Death Proof made me so angry! I’m not sure how you interpreted what was going on in the “fight scene,” but the fact that the women had to basically become men in order to adequately fight off the Bad Guy (repeated cries of “suck my cock” and calling him a bitch) really did not sit well with me. I’m fairly convinced Tarantino hates women.
Don’t get me wrong, I have issues with DP as well. I actually am interested in reading up/writing on the “feminist” aspects of Tarantino’s female characters throughout his movies. DP totally fascinated me in this aspect because i THINK he was trying to say women can be as bad ass as dudes & pay a compliment, but I also thought the execution came across sloppily. For one, the disfigurement in the first part…if there’s anything more misogynistic in story telling, I’m not sure. So maybe he hates them, maybe he just doesn’t understand how to compliment (in both senses of the word) them.
But I also like watching fast cars in movies, and that chase scene is incredible. It gets my heart pumping like no other. Zoe the stuntwoman is one bad ass chica.
So I guess I’m fascinated with the contraction: how much I love watching it vs. trying to rectify it with my feminist beliefs.
I know - and leaving the cheerleader with those men?! Some friends, man.
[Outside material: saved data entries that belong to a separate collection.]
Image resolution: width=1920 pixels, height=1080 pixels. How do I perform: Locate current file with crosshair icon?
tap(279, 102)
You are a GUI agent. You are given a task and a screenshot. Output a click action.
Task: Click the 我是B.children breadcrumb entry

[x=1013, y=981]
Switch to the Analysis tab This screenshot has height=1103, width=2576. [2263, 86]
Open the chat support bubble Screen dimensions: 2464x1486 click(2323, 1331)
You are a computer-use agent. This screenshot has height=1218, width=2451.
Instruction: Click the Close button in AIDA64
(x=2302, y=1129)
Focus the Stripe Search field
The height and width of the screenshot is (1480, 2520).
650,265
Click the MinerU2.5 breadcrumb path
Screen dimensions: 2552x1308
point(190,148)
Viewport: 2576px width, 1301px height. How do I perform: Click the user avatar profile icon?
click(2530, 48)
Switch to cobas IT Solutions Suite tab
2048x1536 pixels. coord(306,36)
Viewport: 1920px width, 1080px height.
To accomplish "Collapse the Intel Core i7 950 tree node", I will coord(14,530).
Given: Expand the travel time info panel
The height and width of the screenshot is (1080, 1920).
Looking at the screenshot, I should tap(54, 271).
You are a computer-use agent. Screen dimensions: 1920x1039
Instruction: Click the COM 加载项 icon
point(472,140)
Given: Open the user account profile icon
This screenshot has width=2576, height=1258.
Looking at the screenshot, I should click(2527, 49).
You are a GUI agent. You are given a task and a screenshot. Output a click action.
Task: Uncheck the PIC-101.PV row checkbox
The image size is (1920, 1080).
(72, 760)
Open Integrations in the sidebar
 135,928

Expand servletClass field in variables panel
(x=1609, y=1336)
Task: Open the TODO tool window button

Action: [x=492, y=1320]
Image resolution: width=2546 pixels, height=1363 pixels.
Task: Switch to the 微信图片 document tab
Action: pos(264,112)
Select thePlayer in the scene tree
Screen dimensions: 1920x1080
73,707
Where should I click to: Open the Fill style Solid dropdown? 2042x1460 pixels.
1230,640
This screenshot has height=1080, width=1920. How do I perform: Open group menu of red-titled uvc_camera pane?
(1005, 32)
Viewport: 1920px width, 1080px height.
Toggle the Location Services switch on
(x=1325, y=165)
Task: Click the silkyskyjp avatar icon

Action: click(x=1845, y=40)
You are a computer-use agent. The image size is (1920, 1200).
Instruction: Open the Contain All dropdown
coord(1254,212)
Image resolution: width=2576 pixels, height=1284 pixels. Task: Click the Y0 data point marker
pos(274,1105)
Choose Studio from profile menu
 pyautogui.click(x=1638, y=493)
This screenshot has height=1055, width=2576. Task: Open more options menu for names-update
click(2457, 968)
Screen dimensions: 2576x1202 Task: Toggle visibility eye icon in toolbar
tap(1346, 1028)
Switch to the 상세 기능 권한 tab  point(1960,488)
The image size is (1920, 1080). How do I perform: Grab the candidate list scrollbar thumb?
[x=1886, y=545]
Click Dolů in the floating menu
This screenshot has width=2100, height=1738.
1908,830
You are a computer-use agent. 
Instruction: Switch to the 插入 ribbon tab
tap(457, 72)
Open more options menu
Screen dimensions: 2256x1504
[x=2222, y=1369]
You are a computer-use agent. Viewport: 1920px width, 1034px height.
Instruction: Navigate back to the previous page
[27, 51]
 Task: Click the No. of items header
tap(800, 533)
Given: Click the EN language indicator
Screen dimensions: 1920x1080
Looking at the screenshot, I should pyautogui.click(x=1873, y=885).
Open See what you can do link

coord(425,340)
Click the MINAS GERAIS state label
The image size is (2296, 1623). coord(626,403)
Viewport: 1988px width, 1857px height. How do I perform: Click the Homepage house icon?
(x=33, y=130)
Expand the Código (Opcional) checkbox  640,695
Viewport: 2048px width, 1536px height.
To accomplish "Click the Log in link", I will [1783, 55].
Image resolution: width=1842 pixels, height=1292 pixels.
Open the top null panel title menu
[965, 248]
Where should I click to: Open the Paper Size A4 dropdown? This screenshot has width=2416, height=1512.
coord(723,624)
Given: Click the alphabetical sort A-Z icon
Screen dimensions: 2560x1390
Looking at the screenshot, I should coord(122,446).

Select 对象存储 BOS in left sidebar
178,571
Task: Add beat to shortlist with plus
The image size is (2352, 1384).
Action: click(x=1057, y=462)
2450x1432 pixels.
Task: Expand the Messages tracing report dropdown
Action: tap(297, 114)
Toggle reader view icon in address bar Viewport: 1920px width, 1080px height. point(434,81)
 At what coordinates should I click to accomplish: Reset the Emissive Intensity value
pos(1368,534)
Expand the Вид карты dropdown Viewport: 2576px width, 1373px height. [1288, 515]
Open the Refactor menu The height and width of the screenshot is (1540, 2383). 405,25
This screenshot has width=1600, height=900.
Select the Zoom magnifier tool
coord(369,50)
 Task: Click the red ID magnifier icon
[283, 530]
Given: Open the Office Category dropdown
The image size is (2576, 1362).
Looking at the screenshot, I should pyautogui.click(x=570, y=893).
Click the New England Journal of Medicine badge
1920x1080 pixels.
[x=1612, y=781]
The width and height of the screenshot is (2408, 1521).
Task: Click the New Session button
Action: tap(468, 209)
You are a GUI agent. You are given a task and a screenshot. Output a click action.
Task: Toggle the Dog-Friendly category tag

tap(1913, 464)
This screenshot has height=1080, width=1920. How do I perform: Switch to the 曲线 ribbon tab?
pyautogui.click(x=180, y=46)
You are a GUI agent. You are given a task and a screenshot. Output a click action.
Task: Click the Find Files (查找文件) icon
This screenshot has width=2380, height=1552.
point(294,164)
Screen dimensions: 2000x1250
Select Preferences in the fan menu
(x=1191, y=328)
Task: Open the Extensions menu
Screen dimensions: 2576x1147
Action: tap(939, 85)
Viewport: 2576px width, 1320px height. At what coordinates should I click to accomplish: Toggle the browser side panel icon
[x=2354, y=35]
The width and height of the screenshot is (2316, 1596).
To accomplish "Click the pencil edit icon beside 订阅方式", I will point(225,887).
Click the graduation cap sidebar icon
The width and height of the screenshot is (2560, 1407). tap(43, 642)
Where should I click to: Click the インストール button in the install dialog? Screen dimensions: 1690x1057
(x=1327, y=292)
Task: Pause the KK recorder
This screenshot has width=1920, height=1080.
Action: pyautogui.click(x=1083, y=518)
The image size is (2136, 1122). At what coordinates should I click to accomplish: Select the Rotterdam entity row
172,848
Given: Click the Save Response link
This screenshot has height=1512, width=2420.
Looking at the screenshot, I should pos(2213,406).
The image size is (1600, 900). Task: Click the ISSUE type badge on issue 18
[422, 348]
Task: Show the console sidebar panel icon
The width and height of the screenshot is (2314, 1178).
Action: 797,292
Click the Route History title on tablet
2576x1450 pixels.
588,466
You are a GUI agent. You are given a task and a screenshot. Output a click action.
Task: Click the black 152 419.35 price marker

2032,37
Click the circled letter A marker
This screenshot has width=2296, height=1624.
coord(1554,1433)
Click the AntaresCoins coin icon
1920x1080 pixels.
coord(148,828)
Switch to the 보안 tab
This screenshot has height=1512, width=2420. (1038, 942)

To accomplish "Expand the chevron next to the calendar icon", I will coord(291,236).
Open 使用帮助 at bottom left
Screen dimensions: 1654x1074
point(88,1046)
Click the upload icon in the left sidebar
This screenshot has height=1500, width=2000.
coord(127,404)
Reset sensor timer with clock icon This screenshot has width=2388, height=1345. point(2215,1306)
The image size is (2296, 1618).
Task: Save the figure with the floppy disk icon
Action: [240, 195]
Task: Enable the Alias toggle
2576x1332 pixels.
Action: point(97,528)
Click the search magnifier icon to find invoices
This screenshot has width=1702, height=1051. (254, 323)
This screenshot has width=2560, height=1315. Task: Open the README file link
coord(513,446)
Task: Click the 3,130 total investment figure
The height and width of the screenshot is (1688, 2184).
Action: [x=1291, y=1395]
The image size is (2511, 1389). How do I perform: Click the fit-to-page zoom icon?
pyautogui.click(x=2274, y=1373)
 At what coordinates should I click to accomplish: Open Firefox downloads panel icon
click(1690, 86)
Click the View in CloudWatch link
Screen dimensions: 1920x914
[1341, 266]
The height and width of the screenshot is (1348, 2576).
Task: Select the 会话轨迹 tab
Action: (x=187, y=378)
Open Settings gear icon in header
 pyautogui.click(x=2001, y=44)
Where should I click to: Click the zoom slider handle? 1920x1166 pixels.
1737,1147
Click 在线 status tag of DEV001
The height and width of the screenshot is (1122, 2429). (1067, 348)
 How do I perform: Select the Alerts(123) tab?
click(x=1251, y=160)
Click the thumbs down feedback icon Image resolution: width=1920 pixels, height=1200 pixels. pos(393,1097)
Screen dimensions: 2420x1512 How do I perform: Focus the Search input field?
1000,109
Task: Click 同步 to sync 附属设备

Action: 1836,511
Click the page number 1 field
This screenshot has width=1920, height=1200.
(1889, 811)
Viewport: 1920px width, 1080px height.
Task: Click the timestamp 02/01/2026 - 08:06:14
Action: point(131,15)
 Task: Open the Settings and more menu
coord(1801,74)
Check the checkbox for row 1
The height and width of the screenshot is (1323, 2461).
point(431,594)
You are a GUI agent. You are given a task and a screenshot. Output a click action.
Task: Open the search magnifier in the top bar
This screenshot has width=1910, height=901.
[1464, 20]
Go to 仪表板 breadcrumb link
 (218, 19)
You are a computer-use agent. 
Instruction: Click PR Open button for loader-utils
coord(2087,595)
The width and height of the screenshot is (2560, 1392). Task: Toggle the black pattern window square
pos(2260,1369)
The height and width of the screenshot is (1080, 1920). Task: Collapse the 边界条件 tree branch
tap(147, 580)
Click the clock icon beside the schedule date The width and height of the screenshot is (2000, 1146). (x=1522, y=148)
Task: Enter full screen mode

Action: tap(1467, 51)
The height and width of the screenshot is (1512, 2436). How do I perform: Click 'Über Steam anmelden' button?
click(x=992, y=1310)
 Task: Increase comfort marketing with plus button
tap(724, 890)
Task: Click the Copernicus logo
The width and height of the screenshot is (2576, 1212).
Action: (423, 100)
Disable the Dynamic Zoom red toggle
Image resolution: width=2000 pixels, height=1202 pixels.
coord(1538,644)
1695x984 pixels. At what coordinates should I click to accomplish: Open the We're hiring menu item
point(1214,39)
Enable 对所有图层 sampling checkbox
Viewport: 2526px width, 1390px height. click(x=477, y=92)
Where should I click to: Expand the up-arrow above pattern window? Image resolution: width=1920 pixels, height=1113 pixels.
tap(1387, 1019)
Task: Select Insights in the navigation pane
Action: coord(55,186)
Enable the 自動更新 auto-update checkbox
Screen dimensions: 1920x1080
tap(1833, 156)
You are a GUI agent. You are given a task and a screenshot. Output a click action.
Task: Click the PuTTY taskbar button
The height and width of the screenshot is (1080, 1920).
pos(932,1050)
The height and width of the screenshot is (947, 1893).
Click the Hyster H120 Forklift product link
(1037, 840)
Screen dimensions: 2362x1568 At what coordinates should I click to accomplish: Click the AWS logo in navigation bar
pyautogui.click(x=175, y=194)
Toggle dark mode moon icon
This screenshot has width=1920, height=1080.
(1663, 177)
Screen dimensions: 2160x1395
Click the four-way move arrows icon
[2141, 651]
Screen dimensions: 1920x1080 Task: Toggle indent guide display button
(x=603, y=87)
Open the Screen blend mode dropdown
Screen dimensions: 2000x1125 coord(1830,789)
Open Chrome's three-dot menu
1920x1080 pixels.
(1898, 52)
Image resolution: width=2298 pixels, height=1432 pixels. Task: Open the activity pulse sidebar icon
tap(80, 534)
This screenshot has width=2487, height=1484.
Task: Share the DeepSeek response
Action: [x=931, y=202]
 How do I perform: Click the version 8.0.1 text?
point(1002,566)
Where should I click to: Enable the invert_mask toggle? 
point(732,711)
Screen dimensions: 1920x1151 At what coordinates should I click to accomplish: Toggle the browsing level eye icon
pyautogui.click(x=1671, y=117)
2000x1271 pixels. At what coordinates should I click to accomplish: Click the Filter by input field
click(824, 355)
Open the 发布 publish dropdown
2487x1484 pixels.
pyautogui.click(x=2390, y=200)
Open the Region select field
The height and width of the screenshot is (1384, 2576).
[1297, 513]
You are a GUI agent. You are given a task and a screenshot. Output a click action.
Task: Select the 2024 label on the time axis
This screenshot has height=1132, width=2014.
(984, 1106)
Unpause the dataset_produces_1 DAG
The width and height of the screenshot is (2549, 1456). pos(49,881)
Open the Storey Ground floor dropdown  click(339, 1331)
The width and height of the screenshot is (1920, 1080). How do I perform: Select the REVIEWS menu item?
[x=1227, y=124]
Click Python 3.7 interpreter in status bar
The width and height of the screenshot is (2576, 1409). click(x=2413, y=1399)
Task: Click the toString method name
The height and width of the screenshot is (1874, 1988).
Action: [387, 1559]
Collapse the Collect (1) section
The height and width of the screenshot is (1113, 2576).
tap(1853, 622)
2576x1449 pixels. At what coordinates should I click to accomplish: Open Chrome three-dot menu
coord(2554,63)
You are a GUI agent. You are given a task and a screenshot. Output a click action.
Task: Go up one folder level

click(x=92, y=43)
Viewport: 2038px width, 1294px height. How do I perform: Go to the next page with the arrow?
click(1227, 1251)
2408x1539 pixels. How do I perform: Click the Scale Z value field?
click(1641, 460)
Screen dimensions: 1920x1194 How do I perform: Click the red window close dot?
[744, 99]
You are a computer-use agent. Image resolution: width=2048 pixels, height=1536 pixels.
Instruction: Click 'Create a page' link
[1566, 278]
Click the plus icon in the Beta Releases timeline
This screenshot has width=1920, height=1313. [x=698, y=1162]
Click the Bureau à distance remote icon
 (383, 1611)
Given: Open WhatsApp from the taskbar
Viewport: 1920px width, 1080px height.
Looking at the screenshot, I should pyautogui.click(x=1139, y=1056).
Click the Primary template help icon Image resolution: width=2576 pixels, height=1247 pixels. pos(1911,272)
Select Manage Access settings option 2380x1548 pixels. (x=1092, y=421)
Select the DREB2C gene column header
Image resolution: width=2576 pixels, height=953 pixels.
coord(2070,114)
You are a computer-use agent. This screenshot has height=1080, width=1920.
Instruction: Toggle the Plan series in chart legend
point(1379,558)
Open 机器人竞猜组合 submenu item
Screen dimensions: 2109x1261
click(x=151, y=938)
The premise was so cool and it could have been a nice twist on the “final girl” in all horror / killer movies. I’d be interested to see how another director might have handled it.
My other issue with it is that, for an action movie, it was sooooo talky! (But I guess this is a problem a lot of people have with his movies in general.) Plus, what a waste of Rosario! She only got one ass-kicking moment in the entire movie.
I was anxiously awaiting this movie anyway, but now i’m on the edge of my seat over this Luz character!!
ps- i have shitty taste. i saw A Mexican Werewolf in Texas…TWICE. :)
Haha, never apologize for your taste in movies! One of my favorites is The Baby.
Yaaay…bad taste tastes soooo good! Maybe tonight I’ll watch Chupacabra Terror at full volume, heh heh.
Can you really call them ’spoilers’ if the entire movie consists of variations on the theme of gratuitous evisceration via machete?